What’s in your folate supplements?

Synthetic Forms

  • Folic Acid: A man-made form of folate not found naturally in foods. Though the body absorbs it well, it does not get used to its full potential. For maximum potency, folic acid needs to be absorbed and then transported through our blood via proteins to a receptor that allows it to enter our cells. Once inside the cell, folic acid needs to be converted to its active form to reap all the benefits mentioned above. Too much folic acid that isn’t utilized has the potential to block the natural form from getting into the cells.

Natural Forms

  • Folinic Acid: A natural form of folate that is readily converted by the body into its active form. Plays a role in DNA-based productions.
  • Methylfolate: This has a variety of names including L-5-Methylfolate, L-Methylfolate, Methylfolate, 5-MTHF and others. Like folinic acid, this a natural form of folate that can be readily used by the body. Methylfolate supports methylation—a process responsible for turning your genes on and off, building neurotransmitters (serotonin, dopamine, epinephrine), building immune cells, energy production, preventing hormone imbalances, managing your stress response and a host of other functions.  

Folate and pregnancy

Folate deficiencies during pregnancy have been associated with abnormalities in both the mother and baby, so adequate folate intake is necessary for healthy growth and development, especially of the neural tube where the brain and spinal cord form. Folate helps decrease the risk of neural tube defects in the fetus and may help prevent anemia and peripheral neuropathy in the expecting mom. Because the neural tube develops very early on in pregnancy, it’s important to make sure you start taking folate supplements before you even start trying to conceive. On top of neural tube defects, folate during pregnancy appears to also be beneficial in the prevention of congenital heart disease and oral clefts such as cleft lip and cleft palate. 

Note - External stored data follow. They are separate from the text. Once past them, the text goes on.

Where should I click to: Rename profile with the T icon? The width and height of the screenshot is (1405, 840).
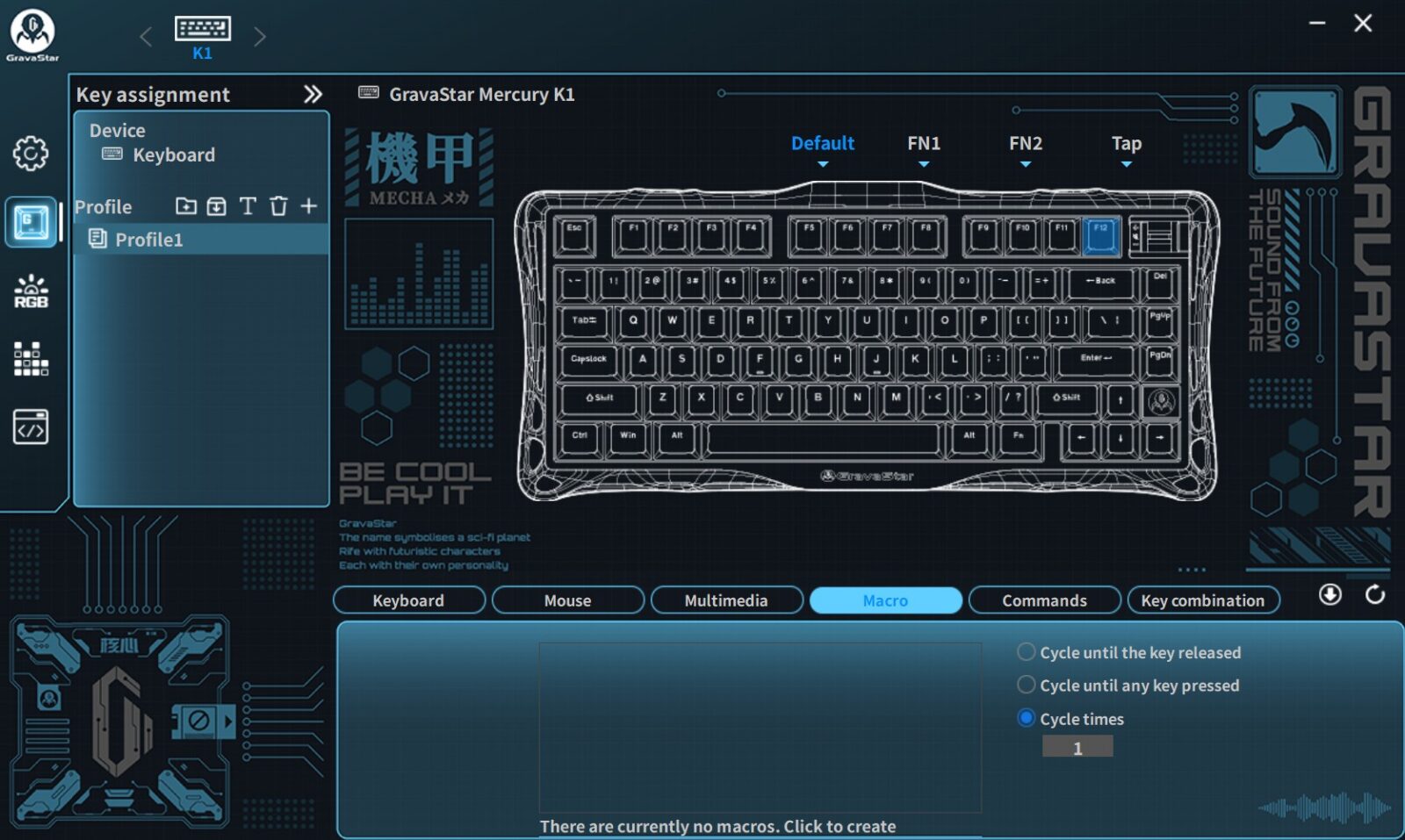248,206
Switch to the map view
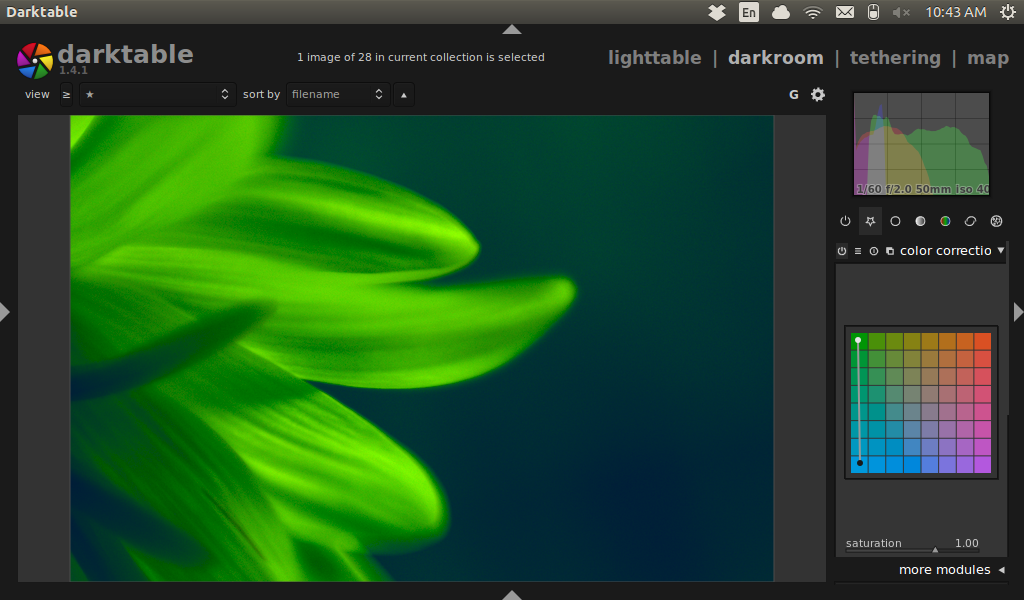 point(988,57)
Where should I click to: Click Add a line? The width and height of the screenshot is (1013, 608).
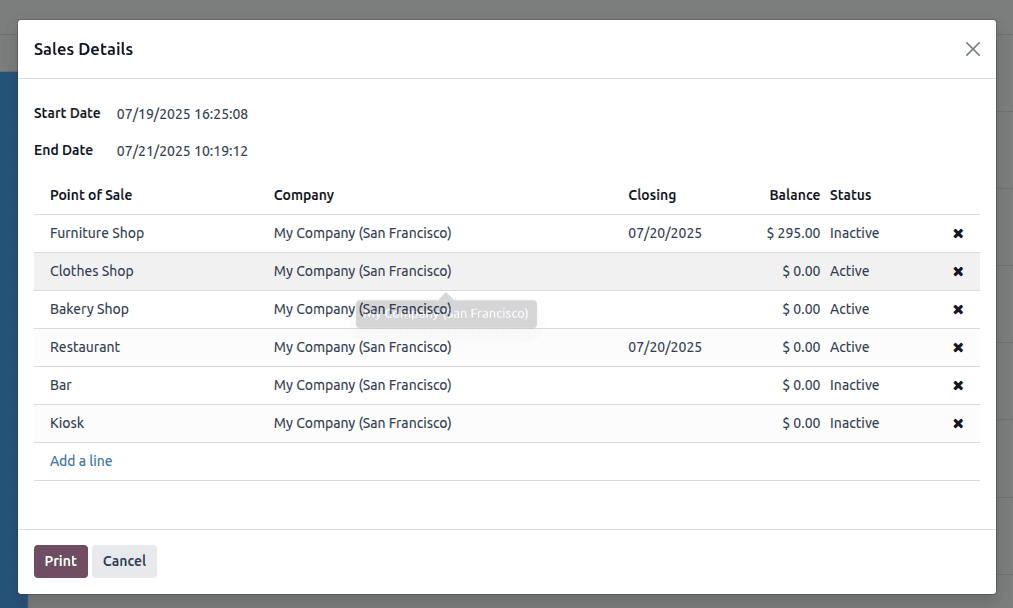(81, 460)
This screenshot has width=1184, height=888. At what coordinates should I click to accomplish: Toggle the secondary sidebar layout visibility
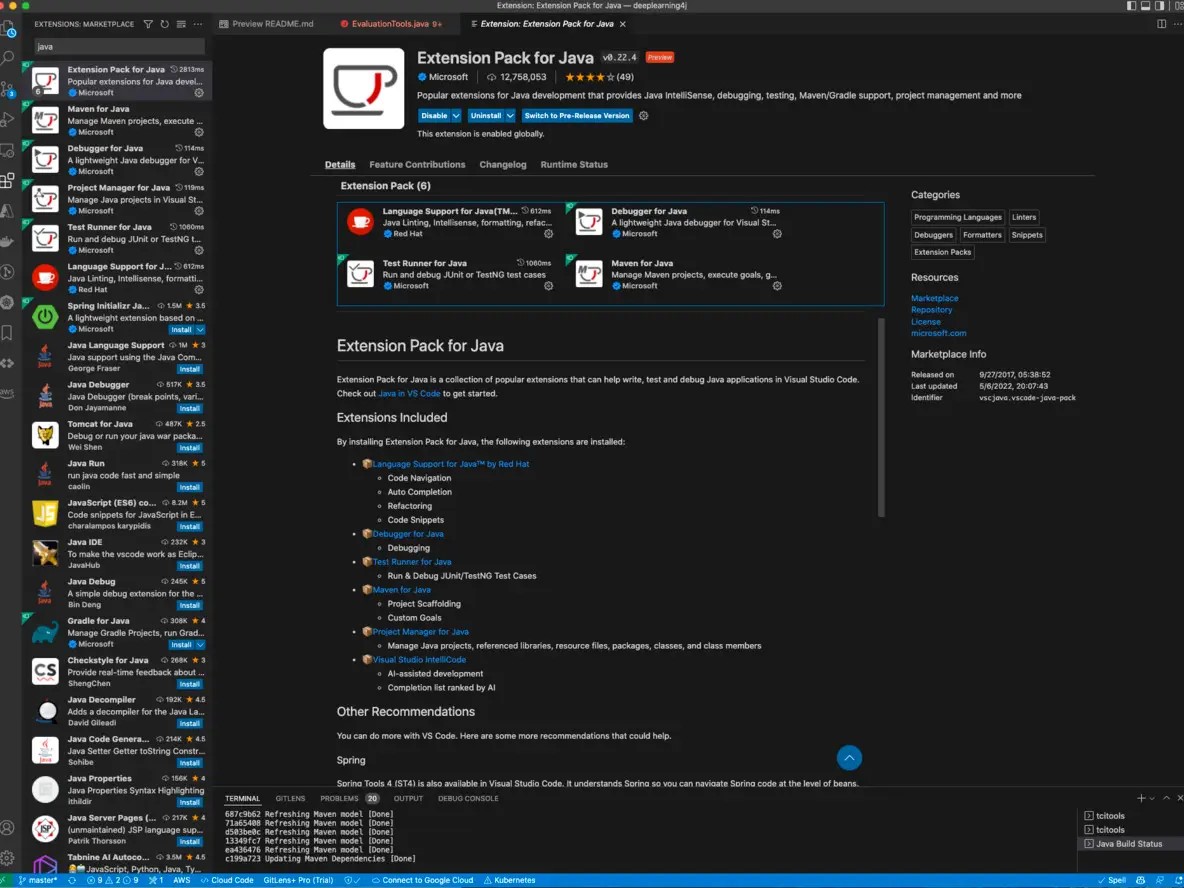pyautogui.click(x=1160, y=6)
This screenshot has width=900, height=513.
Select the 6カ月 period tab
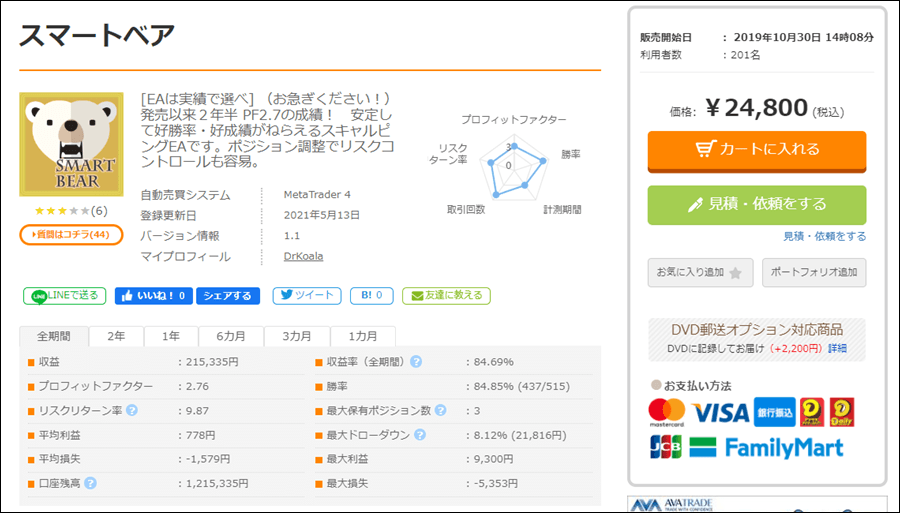[x=231, y=336]
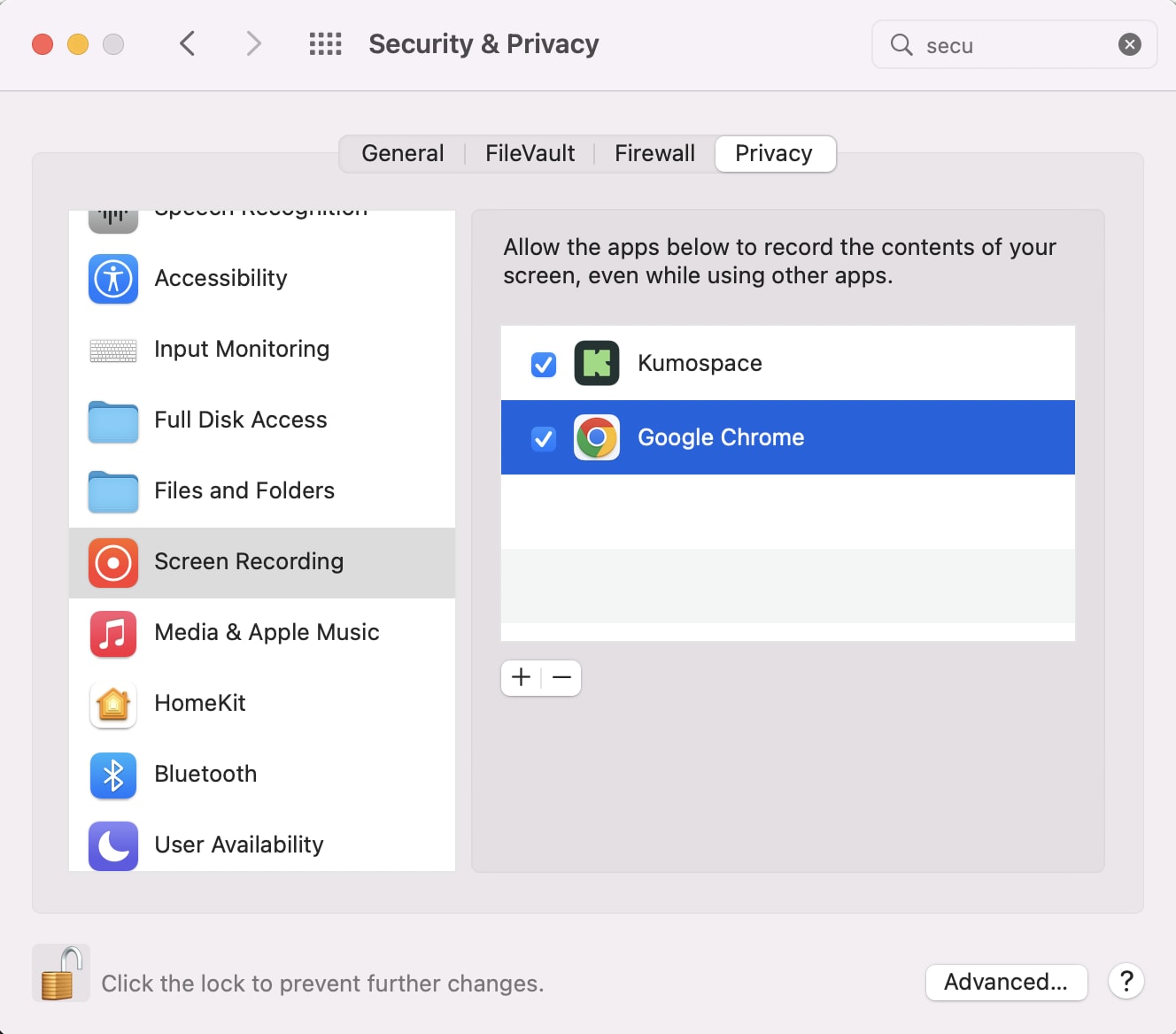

Important tips about folate

  • A deficiency in folate may increase your risk for cardiovascular disease.
  • The symptoms of folate deficiency are very subtle. You may see signs of Anemia, which can occur due to folate deficiency. Anemia may present as pale skin, shortness of breath, persistent fatigue, weakness and lethargy.
  • Folate works in conjunction with B12. So if you believe you are deficient in either, taking them together may bring better results.
  • Extensive cooking may destroy 50-95% of the folate in food.
  • New research has shown that some individuals may have antibodies that can either bind or block the folate receptor, which prevents folate from entering the cell.
  • Certain health conditions such as alcoholism or inflammatory bowel diseases can cause a folate deficiency.

*Disclaimer* There is a lot to understand about the different forms of folate and how they work in the body. Make sure to speak with your health care provider before starting a folate or any other supplements, as side effects and interactions may occur!